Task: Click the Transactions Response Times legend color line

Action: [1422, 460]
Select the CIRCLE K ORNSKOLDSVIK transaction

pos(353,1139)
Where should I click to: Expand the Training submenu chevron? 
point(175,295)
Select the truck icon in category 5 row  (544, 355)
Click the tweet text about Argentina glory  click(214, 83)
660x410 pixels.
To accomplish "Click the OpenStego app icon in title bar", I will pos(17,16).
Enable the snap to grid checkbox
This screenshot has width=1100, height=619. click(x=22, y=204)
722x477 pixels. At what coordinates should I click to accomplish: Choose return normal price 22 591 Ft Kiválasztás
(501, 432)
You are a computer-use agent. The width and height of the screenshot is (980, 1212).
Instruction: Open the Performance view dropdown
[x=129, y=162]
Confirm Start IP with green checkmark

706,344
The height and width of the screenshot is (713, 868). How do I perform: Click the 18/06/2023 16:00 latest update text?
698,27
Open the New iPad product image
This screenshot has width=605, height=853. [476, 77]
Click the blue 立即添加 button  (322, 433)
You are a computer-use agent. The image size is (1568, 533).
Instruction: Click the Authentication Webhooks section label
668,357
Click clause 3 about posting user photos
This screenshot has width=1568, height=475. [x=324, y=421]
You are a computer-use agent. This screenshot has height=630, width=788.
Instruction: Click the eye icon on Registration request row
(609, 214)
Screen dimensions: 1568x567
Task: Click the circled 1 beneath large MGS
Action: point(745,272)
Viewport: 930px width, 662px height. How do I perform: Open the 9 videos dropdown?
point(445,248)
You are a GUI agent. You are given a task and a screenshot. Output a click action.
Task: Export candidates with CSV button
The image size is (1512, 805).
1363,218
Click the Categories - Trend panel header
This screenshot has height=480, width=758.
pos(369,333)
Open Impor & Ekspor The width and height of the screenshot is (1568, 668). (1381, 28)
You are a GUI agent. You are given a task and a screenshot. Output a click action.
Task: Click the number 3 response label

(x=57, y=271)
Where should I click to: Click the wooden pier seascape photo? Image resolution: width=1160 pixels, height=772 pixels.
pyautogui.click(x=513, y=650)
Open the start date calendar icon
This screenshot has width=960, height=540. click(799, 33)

◆ ◆ ◆

* [THE PROBLEM]
Where a line in the records above contains the word "computer", copy that line.

* [ANSWER FOR THE TASK]
You are a computer-use agent. The width and height of the screenshot is (980, 1212).
You are a computer-use agent. The image size is (1568, 533).
You are a computer-use agent. This screenshot has height=630, width=788.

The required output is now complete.